We all know that animals use more of their senses than people do. Humans rely overwhelmingly on vision most of the time, and hearing second. Would paying more attention and cultivating our other senses allow us to become aware of others in a way that we usually miss? Watching the Banff video raises the question of how we fit into the bigger world. How does what we do affect others? Who can tell that we were here?
The question applies to environmental issues, bringing to mind the American Indian ethos of “tread lightly on the earth” and the Boy Scouts’ philosophy of “leave the world a little better than you found it. “ We can broaden the concept, though. Bringing mindfulness to all of the micro-interactions we personally have every day might change the stamp that we leave on the world.
There is a mindfulness practice I sometimes assign my students, called “Letting Go”. It was created by Gregg Krech of the ToDo Institute. It involves paying close attention for one full day to how you let go of things: a doorknob, a pen, a dish, someone’s hand. Are you letting go with a sense of intention, or in a careless way? Can you be more deliberate about how you let go, noticing the movement and how it feels? Does the texture, shape or weight of an object determine how you let go of it?

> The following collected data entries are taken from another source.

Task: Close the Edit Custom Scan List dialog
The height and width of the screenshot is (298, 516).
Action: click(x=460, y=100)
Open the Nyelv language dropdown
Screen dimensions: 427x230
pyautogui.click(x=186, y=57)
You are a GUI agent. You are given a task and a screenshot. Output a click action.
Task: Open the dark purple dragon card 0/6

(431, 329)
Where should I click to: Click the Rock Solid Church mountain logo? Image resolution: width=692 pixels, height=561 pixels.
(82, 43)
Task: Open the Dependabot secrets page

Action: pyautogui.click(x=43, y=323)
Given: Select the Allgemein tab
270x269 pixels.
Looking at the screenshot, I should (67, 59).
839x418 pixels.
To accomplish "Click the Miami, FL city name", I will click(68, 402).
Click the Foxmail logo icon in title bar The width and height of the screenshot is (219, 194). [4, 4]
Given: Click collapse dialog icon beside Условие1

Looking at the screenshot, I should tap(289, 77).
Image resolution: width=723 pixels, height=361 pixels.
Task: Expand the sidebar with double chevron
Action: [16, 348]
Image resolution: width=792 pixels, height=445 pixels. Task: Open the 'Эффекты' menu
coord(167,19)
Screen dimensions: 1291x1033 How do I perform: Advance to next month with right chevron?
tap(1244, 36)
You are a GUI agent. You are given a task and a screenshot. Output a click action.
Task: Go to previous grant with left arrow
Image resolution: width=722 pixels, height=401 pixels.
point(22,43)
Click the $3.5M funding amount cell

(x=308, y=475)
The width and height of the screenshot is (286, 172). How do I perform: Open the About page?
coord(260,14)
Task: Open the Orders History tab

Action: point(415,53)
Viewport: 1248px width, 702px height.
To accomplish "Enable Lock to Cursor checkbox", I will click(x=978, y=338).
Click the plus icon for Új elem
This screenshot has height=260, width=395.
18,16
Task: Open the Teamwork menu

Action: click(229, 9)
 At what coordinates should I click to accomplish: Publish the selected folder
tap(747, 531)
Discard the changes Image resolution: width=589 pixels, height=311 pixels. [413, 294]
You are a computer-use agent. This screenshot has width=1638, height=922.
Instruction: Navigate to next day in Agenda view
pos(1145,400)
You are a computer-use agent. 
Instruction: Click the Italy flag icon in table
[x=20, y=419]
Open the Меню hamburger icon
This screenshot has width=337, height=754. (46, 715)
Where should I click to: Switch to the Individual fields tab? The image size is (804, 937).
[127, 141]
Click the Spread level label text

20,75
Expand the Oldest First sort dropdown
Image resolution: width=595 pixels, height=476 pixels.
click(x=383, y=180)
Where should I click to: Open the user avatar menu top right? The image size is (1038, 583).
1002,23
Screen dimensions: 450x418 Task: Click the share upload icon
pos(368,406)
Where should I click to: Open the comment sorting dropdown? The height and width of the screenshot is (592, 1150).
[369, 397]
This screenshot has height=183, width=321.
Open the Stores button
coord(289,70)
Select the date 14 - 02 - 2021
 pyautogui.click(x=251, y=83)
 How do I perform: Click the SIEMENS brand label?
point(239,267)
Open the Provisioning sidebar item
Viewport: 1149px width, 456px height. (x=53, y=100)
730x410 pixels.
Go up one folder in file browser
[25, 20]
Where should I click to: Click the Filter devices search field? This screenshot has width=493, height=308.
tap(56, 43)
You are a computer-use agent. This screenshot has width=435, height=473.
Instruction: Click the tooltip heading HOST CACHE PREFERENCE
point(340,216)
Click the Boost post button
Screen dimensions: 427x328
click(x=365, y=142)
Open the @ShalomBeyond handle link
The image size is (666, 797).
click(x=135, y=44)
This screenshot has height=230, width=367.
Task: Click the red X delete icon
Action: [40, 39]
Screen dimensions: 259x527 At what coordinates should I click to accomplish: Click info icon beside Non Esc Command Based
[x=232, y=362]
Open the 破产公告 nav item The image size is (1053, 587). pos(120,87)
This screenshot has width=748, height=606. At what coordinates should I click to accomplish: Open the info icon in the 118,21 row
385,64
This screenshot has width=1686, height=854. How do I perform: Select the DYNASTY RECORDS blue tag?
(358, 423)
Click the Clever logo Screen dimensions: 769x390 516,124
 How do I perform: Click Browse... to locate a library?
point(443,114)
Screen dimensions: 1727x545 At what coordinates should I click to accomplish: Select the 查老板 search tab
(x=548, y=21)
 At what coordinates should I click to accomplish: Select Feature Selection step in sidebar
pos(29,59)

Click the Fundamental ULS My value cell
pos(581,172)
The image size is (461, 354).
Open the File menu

At the end of the day, what were the consequences of paying attention to the act of letting go? How did things change?
Most of my students who have tried this practice say that it heightened their awareness of their actions, and of the physical world around them. They became more conscious of their sense of touch. Slowing down their actions also helped calm them, by avoiding unnecessary abruptness and noise.
If we bring more sensory awareness to our everyday acts, maybe our presence can leave things, people and places just a little bit better than how we found them.